— start Input for this task —
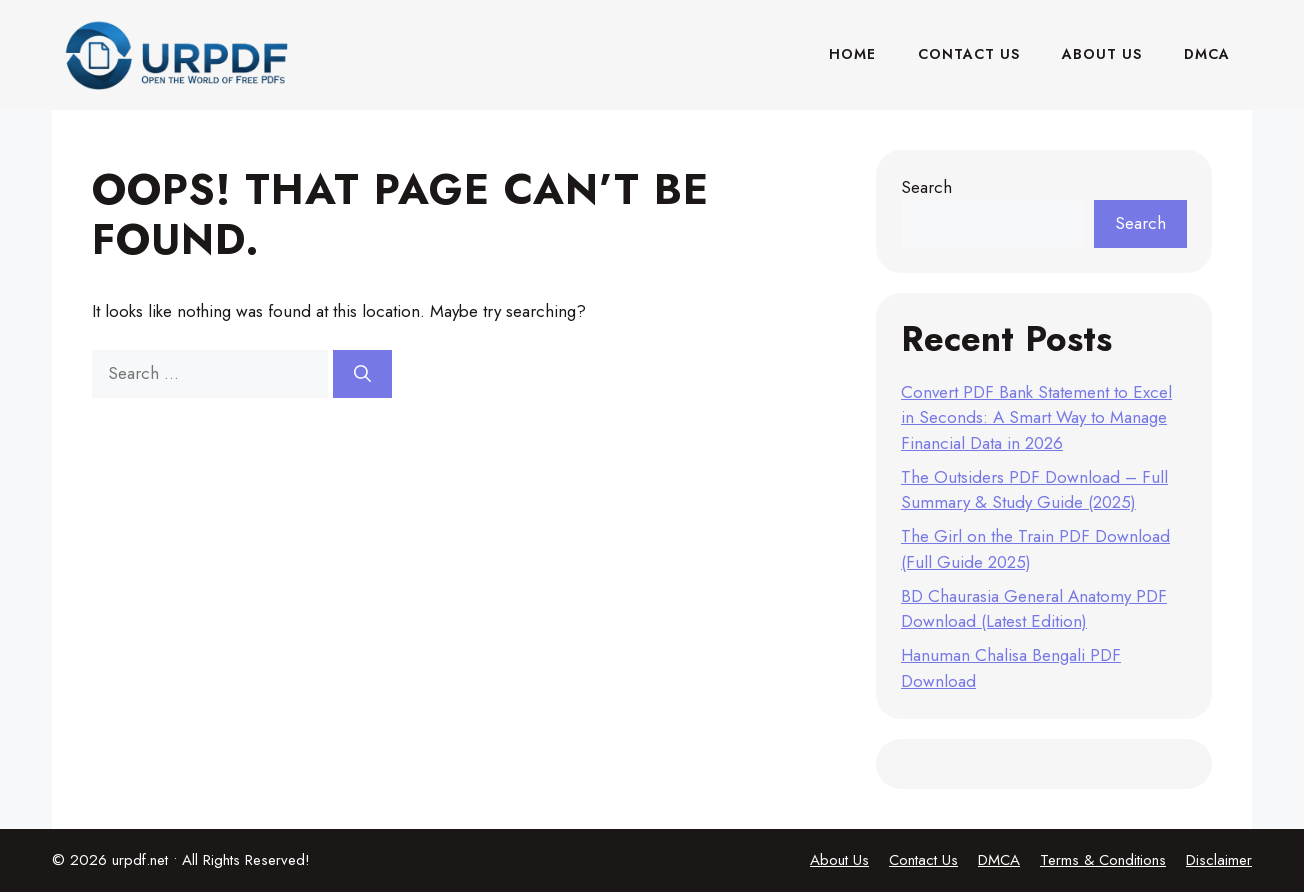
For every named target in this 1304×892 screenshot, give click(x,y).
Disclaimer (1219, 860)
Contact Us (969, 54)
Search (926, 187)
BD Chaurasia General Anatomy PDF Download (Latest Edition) (1034, 609)
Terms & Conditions (1103, 860)
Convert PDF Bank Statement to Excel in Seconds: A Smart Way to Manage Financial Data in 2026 (1036, 417)
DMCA (1207, 54)
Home (852, 54)
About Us (1102, 54)
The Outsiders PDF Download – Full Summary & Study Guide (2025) (1034, 490)
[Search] (362, 374)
— end Input for this task —
_Description of the task_
Output all of the material above as a two-column CSV with the headers input and output, one row per entry with its text and its answer. Put each field in quotes, replace line breaks with spaces, and leave the pictures out.

_Solution_
input,output
"For every named target in this 1304×892 screenshot, give click(x,y). Disclaimer","(1219, 860)"
"Contact Us","(969, 54)"
"Search","(926, 187)"
"BD Chaurasia General Anatomy PDF Download (Latest Edition)","(1034, 609)"
"Terms & Conditions","(1103, 860)"
"Convert PDF Bank Statement to Excel in Seconds: A Smart Way to Manage Financial Data in 2026","(1036, 417)"
"DMCA","(1207, 54)"
"Home","(852, 54)"
"About Us","(1102, 54)"
"The Outsiders PDF Download – Full Summary & Study Guide (2025)","(1034, 490)"
"[Search]","(362, 374)"